自治体における環境行政・環境法政策に着目した研究

  • 3 すべての人に健康と福祉を
  • 11 住み続けられるまちづくりを
  • 16 平和と公正をすべての人に

<人文学部> 岩﨑 恭彦(教授)

 かつての深刻な公害の解決を国に要求し、あるいは独自の対応をすることで、日本の環境法政策の進展を大きく牽引してきたのは、公害・環境問題の現場に位置し、かつ、被害者に最も近い立場にある自治体でした。そして今日、自動車の排気ガスによる大気汚染や生活排水による水質汚濁、廃棄物の量の増大、そして地球温暖化をはじめとする地球環境問題など、対策が必要な公害・環境問題は多様で複雑なものとなっています。それらの解決のためには、環境への負荷の高い一部の事業者の行動を厳しく取り締まるというのみでは十分ではなく、私たち地域住民の参加と協力、一人ひとりの率先した環境行動が不可欠です。こうしたことから、住民に最も身近な行政として、住民参加のもとに環境行政を推進する自治体の果たす役割は、ますます重要となっています。

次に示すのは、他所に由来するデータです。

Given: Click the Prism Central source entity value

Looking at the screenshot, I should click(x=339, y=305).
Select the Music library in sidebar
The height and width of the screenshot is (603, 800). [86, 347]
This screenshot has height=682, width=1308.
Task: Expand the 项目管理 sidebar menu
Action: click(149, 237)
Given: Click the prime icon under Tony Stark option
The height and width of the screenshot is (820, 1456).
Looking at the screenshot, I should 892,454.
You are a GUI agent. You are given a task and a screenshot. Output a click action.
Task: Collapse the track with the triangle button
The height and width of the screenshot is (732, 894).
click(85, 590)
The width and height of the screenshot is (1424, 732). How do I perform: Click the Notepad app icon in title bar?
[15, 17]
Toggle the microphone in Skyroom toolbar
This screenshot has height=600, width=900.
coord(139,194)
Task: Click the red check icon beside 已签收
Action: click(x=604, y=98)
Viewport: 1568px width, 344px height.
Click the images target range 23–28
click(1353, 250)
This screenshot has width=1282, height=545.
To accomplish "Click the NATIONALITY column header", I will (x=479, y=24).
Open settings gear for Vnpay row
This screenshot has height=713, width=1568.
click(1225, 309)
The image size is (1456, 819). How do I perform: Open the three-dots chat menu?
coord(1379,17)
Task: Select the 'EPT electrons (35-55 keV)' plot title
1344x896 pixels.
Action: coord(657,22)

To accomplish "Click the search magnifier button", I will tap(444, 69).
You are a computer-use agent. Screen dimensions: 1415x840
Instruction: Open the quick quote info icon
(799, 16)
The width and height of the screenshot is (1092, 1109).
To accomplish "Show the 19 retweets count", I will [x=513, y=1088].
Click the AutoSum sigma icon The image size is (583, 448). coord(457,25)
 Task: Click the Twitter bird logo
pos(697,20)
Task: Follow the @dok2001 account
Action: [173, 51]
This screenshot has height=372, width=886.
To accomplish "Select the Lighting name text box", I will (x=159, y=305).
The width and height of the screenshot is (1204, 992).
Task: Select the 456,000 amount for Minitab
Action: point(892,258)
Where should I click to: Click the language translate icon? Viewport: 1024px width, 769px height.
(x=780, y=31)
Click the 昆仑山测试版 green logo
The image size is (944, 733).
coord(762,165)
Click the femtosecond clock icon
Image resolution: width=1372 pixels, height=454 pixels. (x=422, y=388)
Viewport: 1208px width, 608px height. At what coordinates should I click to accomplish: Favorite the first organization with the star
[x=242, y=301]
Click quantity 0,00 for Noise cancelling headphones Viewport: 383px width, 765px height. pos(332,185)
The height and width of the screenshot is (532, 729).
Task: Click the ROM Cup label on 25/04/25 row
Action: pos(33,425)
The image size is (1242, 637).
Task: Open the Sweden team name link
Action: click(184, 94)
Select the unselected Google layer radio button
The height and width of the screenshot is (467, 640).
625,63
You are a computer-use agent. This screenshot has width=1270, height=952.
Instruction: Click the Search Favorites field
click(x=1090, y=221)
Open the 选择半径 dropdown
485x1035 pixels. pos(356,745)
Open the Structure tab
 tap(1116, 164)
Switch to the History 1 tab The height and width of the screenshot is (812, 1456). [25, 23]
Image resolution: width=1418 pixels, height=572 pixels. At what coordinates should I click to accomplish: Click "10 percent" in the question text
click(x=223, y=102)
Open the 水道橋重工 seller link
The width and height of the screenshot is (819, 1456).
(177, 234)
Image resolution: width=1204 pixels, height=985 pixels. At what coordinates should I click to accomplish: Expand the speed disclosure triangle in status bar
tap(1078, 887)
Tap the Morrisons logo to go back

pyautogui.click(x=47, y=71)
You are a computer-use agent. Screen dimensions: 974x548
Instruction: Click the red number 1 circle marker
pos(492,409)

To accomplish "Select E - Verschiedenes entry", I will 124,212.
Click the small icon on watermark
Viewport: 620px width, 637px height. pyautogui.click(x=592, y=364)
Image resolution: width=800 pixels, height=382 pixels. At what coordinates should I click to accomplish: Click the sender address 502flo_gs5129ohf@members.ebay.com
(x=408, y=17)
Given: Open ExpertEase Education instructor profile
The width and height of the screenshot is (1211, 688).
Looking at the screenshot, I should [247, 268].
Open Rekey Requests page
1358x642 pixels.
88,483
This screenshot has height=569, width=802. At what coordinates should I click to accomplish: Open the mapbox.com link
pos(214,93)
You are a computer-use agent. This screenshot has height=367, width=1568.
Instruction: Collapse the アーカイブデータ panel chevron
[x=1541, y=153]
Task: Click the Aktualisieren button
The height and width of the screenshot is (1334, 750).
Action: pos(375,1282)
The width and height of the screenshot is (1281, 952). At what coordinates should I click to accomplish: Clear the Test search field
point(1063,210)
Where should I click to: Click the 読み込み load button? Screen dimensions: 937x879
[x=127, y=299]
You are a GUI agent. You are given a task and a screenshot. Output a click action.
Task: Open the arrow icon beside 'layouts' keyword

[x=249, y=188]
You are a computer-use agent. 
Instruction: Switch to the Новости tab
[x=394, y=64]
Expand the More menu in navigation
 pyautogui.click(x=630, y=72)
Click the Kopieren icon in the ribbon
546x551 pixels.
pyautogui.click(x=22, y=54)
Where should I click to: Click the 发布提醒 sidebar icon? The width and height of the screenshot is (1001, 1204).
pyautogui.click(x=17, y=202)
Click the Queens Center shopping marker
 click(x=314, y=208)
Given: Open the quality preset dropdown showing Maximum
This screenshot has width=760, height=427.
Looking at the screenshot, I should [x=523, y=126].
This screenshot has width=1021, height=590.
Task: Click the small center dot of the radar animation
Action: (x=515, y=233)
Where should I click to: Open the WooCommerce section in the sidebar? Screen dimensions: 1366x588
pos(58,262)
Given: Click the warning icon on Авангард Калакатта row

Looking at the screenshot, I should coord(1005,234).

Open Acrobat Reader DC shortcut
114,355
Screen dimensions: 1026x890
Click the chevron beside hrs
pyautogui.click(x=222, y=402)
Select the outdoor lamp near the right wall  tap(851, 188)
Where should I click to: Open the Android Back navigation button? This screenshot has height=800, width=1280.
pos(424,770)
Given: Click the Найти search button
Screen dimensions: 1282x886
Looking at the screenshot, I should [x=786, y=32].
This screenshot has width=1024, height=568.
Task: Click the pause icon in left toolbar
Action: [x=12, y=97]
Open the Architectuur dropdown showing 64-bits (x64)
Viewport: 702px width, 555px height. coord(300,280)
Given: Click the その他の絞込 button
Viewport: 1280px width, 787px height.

 私は、行政法、地方自治法、環境法を専攻していますが、主な研究テーマの一つは環境行政手法論です。環境保全のために、自治体や国は、どういう環境問題に対し、どのような行政手法を用いるべきか、その際に法的に留意する必要のあることは何か、といったことを考えています。伝統的には、公害・環境問題に対しては、本来ならば事業者や個人の自由とされてきた活動の中から、環境や人の健康、財産にとって有害であったり危険であったりする行為を選び出し、国が法律に基づいて権力を用いて規制するという規制的手法が用いられてきました。このような規制的手法は、実際に激甚な公害の克服にかなりの成果を発揮してきたように、確実な効果が見込めることから、今後も環境行政の中心的な手法であり続けるでしょう。しかし、冒頭に述べたように多様化・複雑化する公害・環境問題を前にして、国の法令に基づく規制的手法には、今日では限界も指摘されています。そこで私は、国の法令に基づく規制的手法の不備や機能不全を補うものとして、自治体において講じられている環境保全のための要綱や協定、賦課金といった各種の新たな手法に着目しています。

 本校の読者のみなさんならばご承知のように、三重県は、かつて深刻で激甚な公害を経験しました。他方、こうした経験やそこでの教訓のもと、全国に先駆けた硫黄酸化物(昭和47年)および化学的酸素要求量(COD)(昭和49年)にかかる総量規制の条例に基づく実施や、第一次地方分権改革の成果を活かしたいち早くの産業廃棄物税条例の制定(平成13年)など、国の法令の不備や機能不全を補完するような、主体的で積極的な環境法政策を展開してきたという側面をも有しています。そうした三重県に位置する地域共創大学の一員として、そして法学の研究者・教育者として、私は何をなすべきなのかということを問い続けていきたいと考えています。

  • 2010年8月熊本県水俣市の環境行政を調査

    (H22.8)

  • 2019年9月に三重県伊勢市の河崎地区の景観まちづくりを調査

    (R1.9)

 研究に際して、学生を伴って調査に出向くことがあります。左は平成22年8月に熊本県水俣市の環境行政を、右は令和元年9月に三重県伊勢市の河崎地区の景観まちづくりを調査した際の記録です。